McDaniel and Radesky (2018) and many other researchers have been studying the interference caused by use of mobile devices on interpersonal interactions and on relationships – not just student-instructor but also romantic relationships (McDaniel & Coyne, 2016),  parent-child interactions (McDaniel & Radesky, 2018) and potential relationship dysfunction.

Factors that have been found to correlate with problematic, dependent or addicted mobile tech use include:

  • anxiety when devices are not nearby or use is prevented
  • poorer self-regulation
  • lower degree of mindfulness and metacognition
  • highly frequent automatic behaviour of checking phone
  • perception of a social norm to answer calls and texts immediately (McDaniel & Radesky, 2018)

McDaniel and Radesky (2018) note that research studying the effect of parents using their mobile tech around children have found that fewer parent-child interactions occur, and there is less responsivity to the child’s bids for the parent’s attention. And there are even signs of hostility from parents interrupted from their mobile tech by the child’s bid for attention!

In one study, using interviews, both parents and children are uncomfortable about this experience of “absent presence”. Much child development research has established the crucial role parental/care-giver “sensitive responsiveness” to the child’s needs and cues for the child to attain secure attachment and healthy social-emotional development. What children need is a positive warm and loving relationship with parents who pick up on their physical, social, cognitive and emotional cues, who respond to their needs.

Parents who are distracted by their mobile tech can’t also be responding to a child’s cues. Of course, numerous parental distractions occurred in previous generations, from survival demands, work demands, household tasks and the needs of other children or dependents. But the seemingly irresistible demands of our mobile tech  compelling our focused attention even when we know it is inappropriate is a new source of parental distraction.

Children, and adults as well, suffer emotional pain when they feel excluded by another, even momentarily. Social exclusion or ostracism “threatens basic psychological needs (belonging, control, meaningful existence, and self-esteem” (Wesselman, Ren & Williams, 2015, p. 1), and if this momentary exclusion becomes chronic, we tend to feel depressed or angry, withdraw socially, and feel low self-worth (Wesselman et al, 2015). It damages our self-esteem to feel excluded and ignored.

In the midst of a relational interaction, when the other pays attention to their tech instead of to you, there is a feeling that we have now been excluded from the private texted or emailed conversation, and a feeling of “disconnection” from the other. According to Relational-cultural theory (Engler, 2009), since our psychological well-being is so very strongly related to our relationships, especially in childhood but also in adulthood, relationship disconnections are a major source of psychological problems. Over time and with repeated episodes of disconnect, when one or the other in the midst of an interaction ignores us by repeatedly switching their attention to their tech, to answer a text or email, or worse, to send them, or even worse, to game or shop, these seemingly momentary disconnections can become a major source of dysfunction in the relationship.
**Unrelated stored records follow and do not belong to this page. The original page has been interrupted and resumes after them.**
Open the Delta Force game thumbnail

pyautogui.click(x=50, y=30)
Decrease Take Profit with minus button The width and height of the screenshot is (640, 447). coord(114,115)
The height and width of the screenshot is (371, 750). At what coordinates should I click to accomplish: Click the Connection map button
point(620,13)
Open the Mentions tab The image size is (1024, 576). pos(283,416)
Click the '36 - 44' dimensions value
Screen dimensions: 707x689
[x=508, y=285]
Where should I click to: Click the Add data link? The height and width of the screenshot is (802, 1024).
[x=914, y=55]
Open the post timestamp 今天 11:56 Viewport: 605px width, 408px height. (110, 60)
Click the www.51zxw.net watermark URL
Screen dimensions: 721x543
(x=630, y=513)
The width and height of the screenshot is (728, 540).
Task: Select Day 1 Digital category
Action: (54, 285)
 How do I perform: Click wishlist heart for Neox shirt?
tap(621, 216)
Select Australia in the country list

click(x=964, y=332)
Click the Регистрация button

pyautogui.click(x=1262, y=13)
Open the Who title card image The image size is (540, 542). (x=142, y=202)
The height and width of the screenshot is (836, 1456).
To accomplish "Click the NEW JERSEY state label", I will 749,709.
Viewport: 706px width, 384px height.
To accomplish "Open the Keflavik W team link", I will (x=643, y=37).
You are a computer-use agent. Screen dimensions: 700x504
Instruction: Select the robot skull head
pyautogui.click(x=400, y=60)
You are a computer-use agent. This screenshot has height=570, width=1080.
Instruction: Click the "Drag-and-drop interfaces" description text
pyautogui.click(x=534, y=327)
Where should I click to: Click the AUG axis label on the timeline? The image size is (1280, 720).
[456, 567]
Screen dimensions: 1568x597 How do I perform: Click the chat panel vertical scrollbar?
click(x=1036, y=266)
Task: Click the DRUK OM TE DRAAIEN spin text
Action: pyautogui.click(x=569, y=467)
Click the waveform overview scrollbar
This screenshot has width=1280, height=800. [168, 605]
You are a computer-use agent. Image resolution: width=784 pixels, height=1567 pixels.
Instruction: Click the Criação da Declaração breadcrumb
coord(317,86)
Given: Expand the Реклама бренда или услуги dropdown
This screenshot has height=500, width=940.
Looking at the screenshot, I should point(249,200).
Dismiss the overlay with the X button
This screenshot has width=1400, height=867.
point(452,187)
Why? The Relational-cultural theory (Engler, 2009) suggests that much of our self-worth is rooted in our relationships. So when a friend or a parent moves their attention from your conversation with them to their tech, particularly when the friend is someone we value, the meaning we make of that is that we are far less valued then the text or email or Facebook posting conveyed by their tech. And because we don’t know who is contacting them, or the importance of the message, the feeling of social exclusion is strengthened. We imagine the worst. A casual texted comment or FB post from a mere acquaintance is more important than we are.

In childhood this is especially acute, since we are most vulnerable then to the effects of chronic disconnection in the attachment relationship with parents, and low self-esteem, depression and anxiety or anger and “acting out” can result. Relational-cultural theory suggests that chronic parental inaccessibility threatens the child’s healthy development of emotional maturity and empathy, leading to a cycle of later addictions and depression (Engler, 2009) (and possibly the child’s turn to their own always-accessible mobile device which never denies a child’s bid for response).

McDaniel and Radesky (2018) studied 170 families through surveys, several self-report scales (such as the Technology Device Interference Scale, Parenting Stress Index, etc.) and behavioural rating assessments of their children (such as the Child Behavioural Checklist which assess internalizing behaviour problems such as whining and sulking and externalizing behaviour problems such as temper tantrums and “acting out”).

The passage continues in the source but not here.